Il est tout de même ahurissant que des francophones fassent semblant de ne pas comprendre ces distinctions, alors qu'il leur suffirait de se détourner quelques instants de leur omphaloscopie parisianiste pour découvrir qu'il existe pas trop loin de chez eux (mais c'est vrai que c'est à 500 kilomètres de Paris.. le bout du monde) un pays que l'on considérait il y a encore une vingtaine d'années comme un des plus vigoureusement nationalistes de toute l'Europe, alors qu'il est précisément constitué de plusieurs ethnies. Les Romands, bien qu'incontestablement de culture et d'ethnie françaises, n'ont jamais, à aucun moment dans leur histoire, éprouvé la tentation de se détacher de la nation suisse dans laquelle ils sont un élément minoritaire pour se rattacher à la nation voisine dans laquelle leur ethnie est majoritaire. Quant aux Alémaniques, quoiqu'incontestablement de culture et d'ethnie allemandes, leur hostilité à l'Allemagne est bien connue. Et, il y a encore peu, ces groupes dissemblables par la langue étaient soudés par un nationalisme très fort - aujourd'hui en voie de dissolution dans la grande soupe mondialiste.

M. Codrescu, que je citais plus haut, rappelle que le mot neam est d'origine magyare, contrairement à l'autre terme de la paire, qui est d'origine latine. Or, les Hongrois disent précisément que «la nation réside dans la langue»: nyelvében él a nemzet (le voilà, le mot à l'origine de neam!) (cf. Claude Hagège, Dictionnaire amoureux des langues, Plon / Odile Jacob, Paris 2009, p. 542). Voici donc un nationalisme à l'opposé du nationalisme suisse, puisqu'il est fondé en premier lieu sur la langue. Il n'en est pas moins respectable.

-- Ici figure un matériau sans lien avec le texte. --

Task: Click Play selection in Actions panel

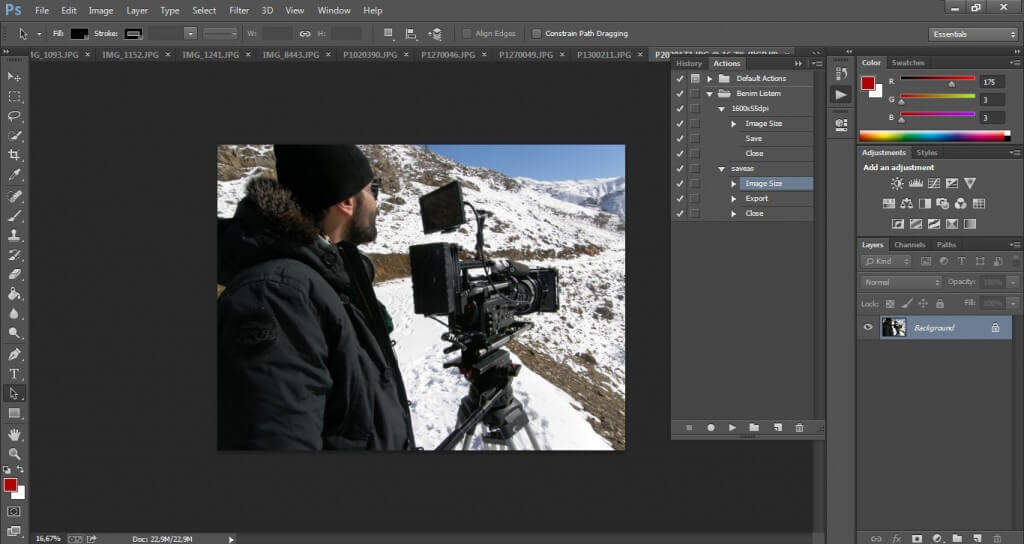Action: (732, 427)
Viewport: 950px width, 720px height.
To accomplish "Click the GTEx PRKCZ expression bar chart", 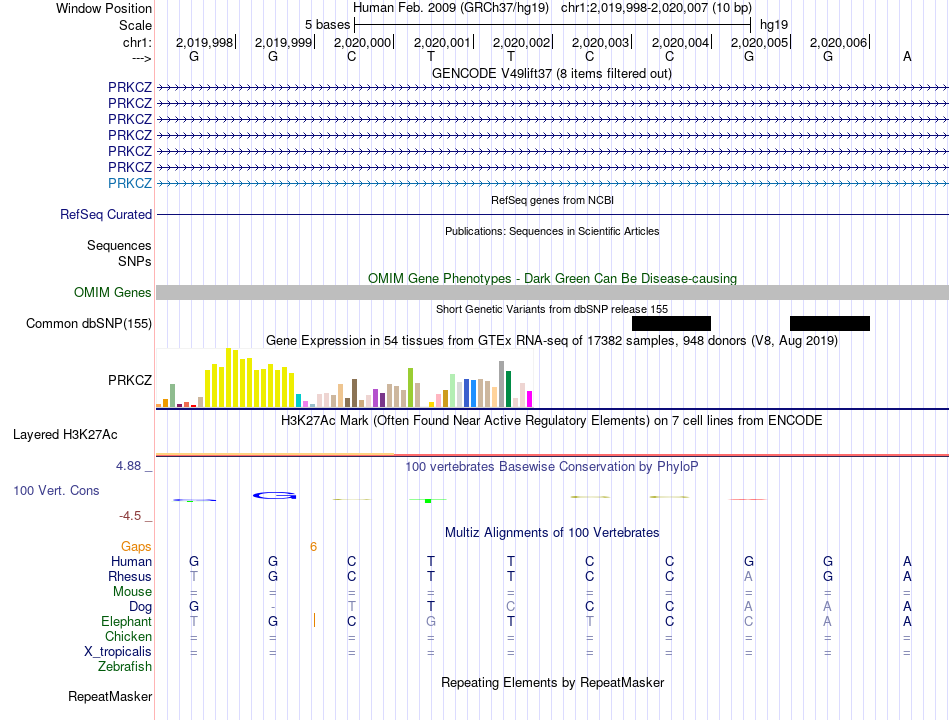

Il y a donc plus que des nuances entre nation et ethnie, de même qu'il y a plus que des nuances entre ethnie et tribu. C'est tout le but du décervelage mondialiste que de nous marteler une série d'équations nationalisme = ethnicisme = tribalisme = racisme, aucune des équations individuelles n'étant d'ailleurs valide.
A cet égard, c'est probablement la mauvaise foi et la volonté d'être dans le vent - «idéal de feuille morte», disait Gustave Thibon - plus que l'ignorance de la langue grecque (bien réelle, hélas!, volontaire et proprement barbare) qui expliquent pourquoi, voici quelques années, les porte-parole auto-proclamés de l'Orthodoxie en France s'obstinaient à raconter que l'Orthodoxie avait condamné le nationalisme... alors que le mot phylétisme - qui a été effectivement condamné - se traduit littéralement par tribalisme... et que le tribalisme n'est pas le nationalisme.

Mais il faut un sens de la nuance qui n'est plus de mise quand il s'agit de se faire bien voir, au risque de se perdre. A moins de mieux connaître la langue grecque que Monseigneur Hiérothée, métropolite de Naupacte, qui a écrit d'intéressantes pages sur le sujet?

Publié : mer. 30 sept. 2009 22:49
par Anne Geneviève
Innée, la langue ????? Le sang reçu, certes, mais la langue !

Publié : jeu. 01 oct. 2009 12:13
par Claude le Liseur
Anne Geneviève a écrit :Innée, la langue ????? Le sang reçu, certes, mais la langue !
Innée en ce sens qu'elle suppose la transmission au sein du foyer, la transmission des parents aux enfants. Un nationalisme fondé sur la langue est fondé sur la langue parlée au sein du foyer.

Publié : sam. 03 oct. 2009 21:17
par Anne Geneviève
Je parlerais en ce cas plutôt de tradition que d'innéité puisqu'il faut une transmission familiale et un apprentissage.

Au delà de cette réaction, je partage entièrement votre distinction entre ethnie et nation et je la crois essentielle à l'heure où les questions d'identité, de repères identitaires reviennent en force après qu'on ait voulu les nier à tout prix.